DATA TO PROCESS: Begin
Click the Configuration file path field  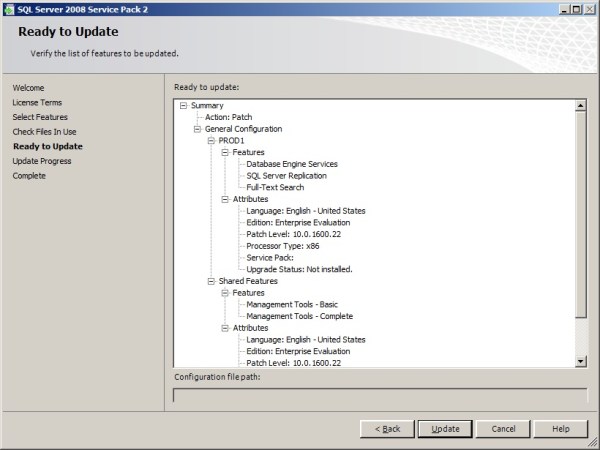(x=380, y=394)
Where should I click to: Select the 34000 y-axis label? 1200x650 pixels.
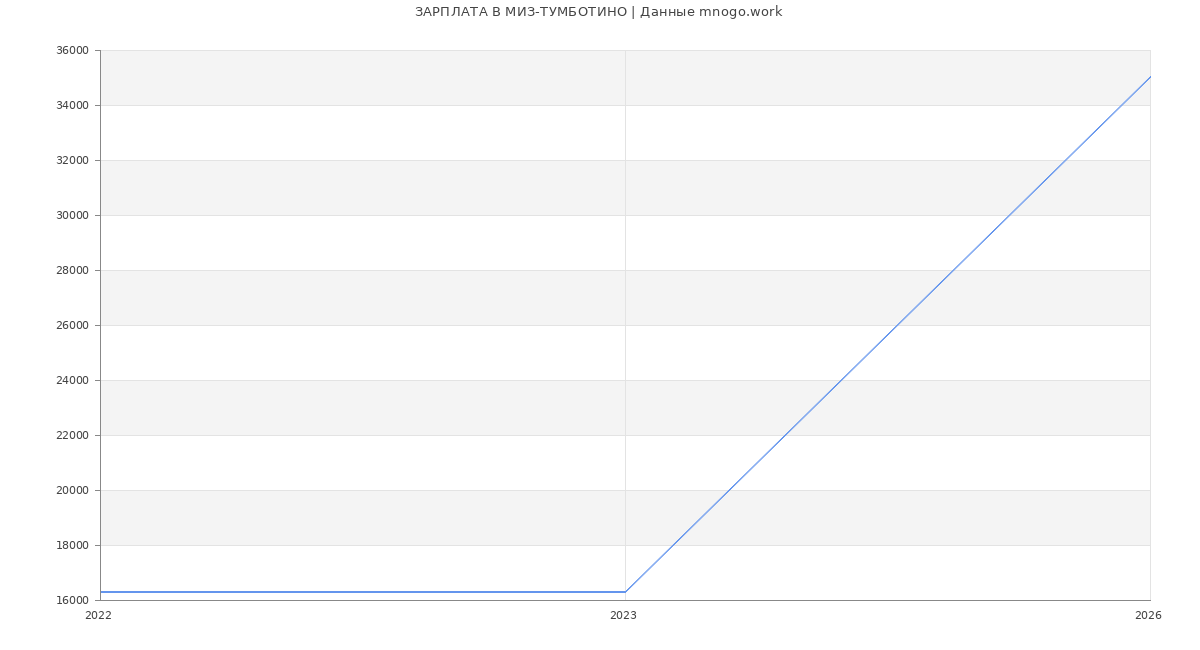72,106
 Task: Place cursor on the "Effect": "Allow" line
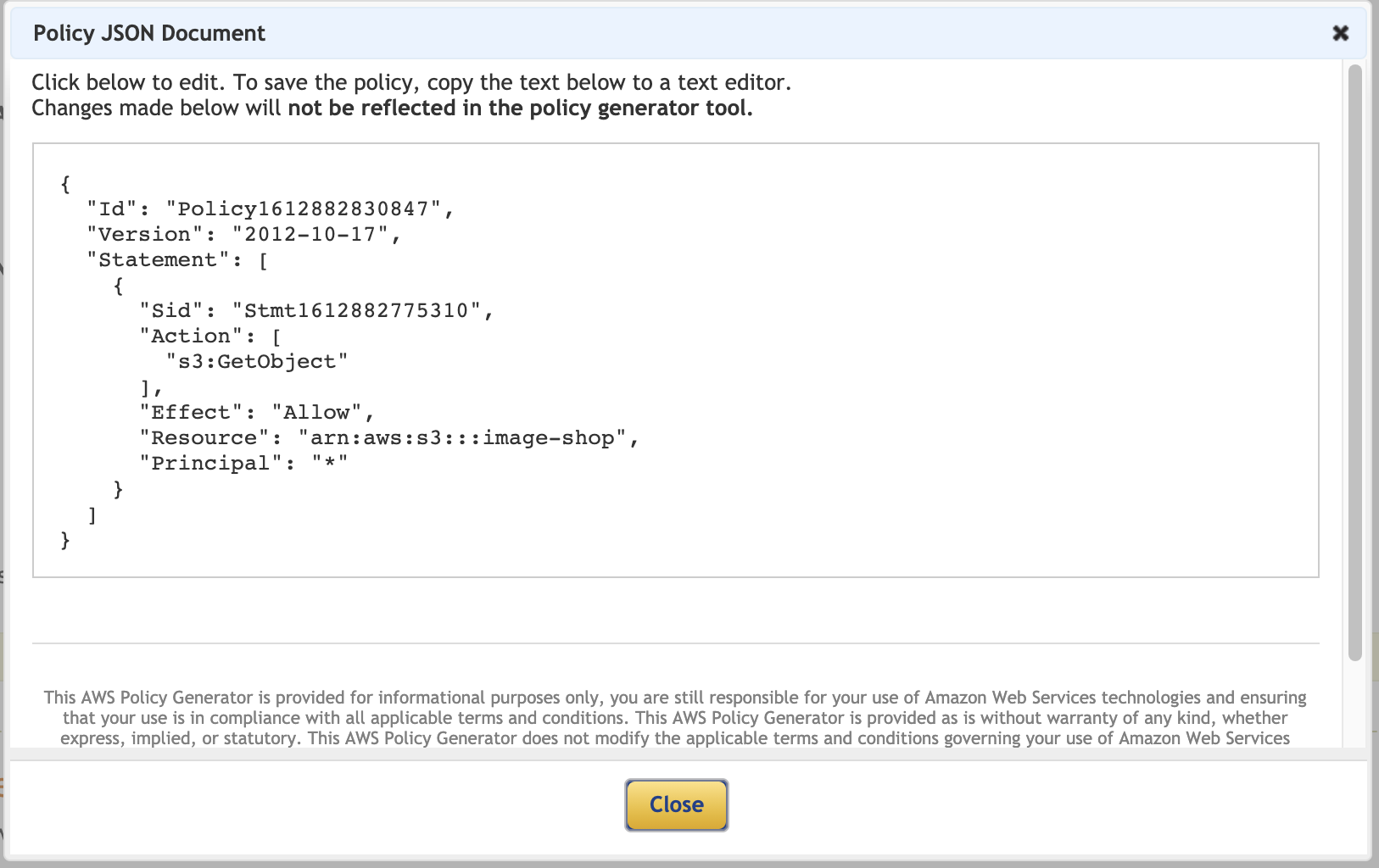256,413
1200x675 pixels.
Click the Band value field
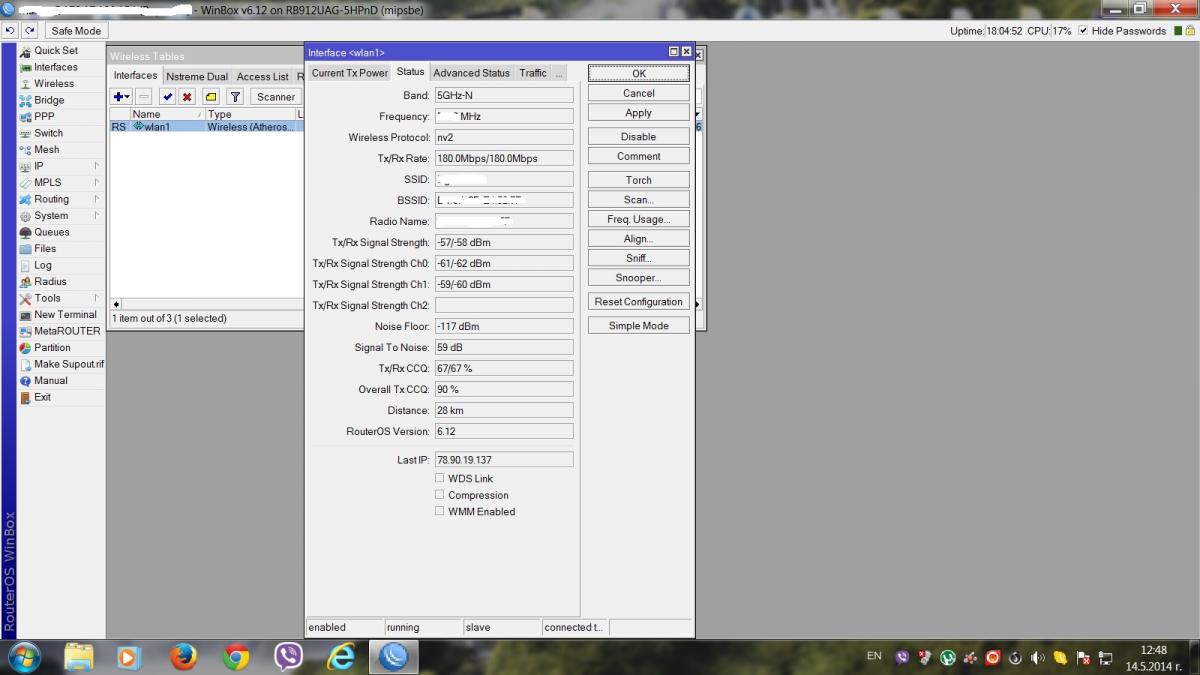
DATA TO PROCESS: End
Word for word, retype the lines from the one that contains "Where should I" through the final line of the data, both ends included, excluding pictures.

_OUTPUT FOR THIS EXERCISE_.
Where should I click to: Select the 34000 y-axis label? 1200x650 pixels.
72,106
 Task: Place cursor on the "Effect": "Allow" line
256,413
1200x675 pixels.
Click the Band value field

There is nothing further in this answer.